Thursday, July 22, 2010

What's the deal with turnips?

I still have a wretched cold but have started cooking from the couch in 20 minute bursts of energy. I have decided that on weekends, I am Mastering the Art of French Cooking but on weekdays I am Modernising the Art of French Cooking. So when Julia requests veal mince with pork fat and ham, I will acccept the perfectly adequate substitute of mixed pork and veal mince. Of course, I reserve the right to take short cuts on weekends.

Menu:
Fricadelles de Veau
Choux de Bruxelles a la Milanese (with broccoli instead of Brussels Sprouts)
Carottes aux Fines Herbes
Navets À L'Étuvée

The good news? The veal patties taste fantastic. The bad news? What is the deal with turnips? To me they tasted really bitter. Le Gourmand was less critical but thought that they usually taste better mashed with another flavour. There is a turnip casserole recipe in the book that Julia says brings most people around when they don't like turnips. I think I will have to cook that next because turnips braised in chicken stock and butter is not my cup of tea. All turnip advice will be gratefully received so please let me know if you have any good ideas?

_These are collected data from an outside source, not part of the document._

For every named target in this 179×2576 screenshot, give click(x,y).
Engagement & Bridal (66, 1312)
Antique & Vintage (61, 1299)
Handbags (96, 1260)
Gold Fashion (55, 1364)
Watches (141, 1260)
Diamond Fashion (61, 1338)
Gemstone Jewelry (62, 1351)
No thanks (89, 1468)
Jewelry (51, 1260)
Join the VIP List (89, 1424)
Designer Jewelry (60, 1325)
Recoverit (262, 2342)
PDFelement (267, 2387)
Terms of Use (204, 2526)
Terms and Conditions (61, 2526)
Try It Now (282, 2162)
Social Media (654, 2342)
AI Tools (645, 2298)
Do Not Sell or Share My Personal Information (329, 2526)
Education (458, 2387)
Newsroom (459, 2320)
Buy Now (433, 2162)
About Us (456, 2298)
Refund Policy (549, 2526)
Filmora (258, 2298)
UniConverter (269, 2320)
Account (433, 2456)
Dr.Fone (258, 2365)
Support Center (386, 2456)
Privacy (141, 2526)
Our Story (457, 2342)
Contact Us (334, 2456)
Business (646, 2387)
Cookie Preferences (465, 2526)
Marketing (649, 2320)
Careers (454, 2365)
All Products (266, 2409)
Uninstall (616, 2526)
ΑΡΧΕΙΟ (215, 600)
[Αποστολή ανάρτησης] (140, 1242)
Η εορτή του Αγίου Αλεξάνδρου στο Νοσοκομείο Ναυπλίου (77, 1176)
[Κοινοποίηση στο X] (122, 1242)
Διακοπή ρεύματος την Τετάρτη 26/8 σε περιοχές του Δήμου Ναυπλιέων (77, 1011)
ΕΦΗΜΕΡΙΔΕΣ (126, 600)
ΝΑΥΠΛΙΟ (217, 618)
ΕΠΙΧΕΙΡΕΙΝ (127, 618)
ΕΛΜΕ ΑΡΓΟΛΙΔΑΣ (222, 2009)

The carrots were yummy - cooked in water, butter, sugar, salt and pepper and then had fresh herbs and butter added at the end.

The broccoli was prepared in the same way that we prepared the Brussels sprouts on the weekend but there was less baking time until I added some emmenthel cheese and parmesan at the end and baked it for another ten minutes. It tasted awesome because of the cheese.

The veal patties involved a bit more effort than I usually make - softening half a cup of minced onion then adding two peeled, deseeded, diced tomatoes, a clove of garlic and some basil and cooking that down, then adding this to half a kilo of mince, parsley, salt and pepper, a cup of milk soaked breadcrumbs and egg before forming patties. These were refrigerated then browned on each side before cooking slowly in the pan for 15 minutes. The pan was then deglazed with two thirds of a cup of beef stock and cooked down with a little enrichening butter at the end. The result was delicious.

Le Gourmand was less sold on the Aubergines Farcies Duxelles (Eggplant stuffed with mushrooms) the next night. I loved mine - the eggplants were baked and most of the flesh scooped out and mixed with lightly cooked minced mushrooms, softened onion, cream cheese, parsley and seasoning - but there were too many mushrooms for Le Gourmand. One variation I recommend is that in the final roasting, the eggplants should be roasted on a tray rather than roasting in a small amount of water, if you like the flavour of roasted eggplant, as I do. We both enjoyed our Haricots Verts a la Creme - let's face it, what's not to like about green beans blanched, tossed in butter and simmered down with a little cream?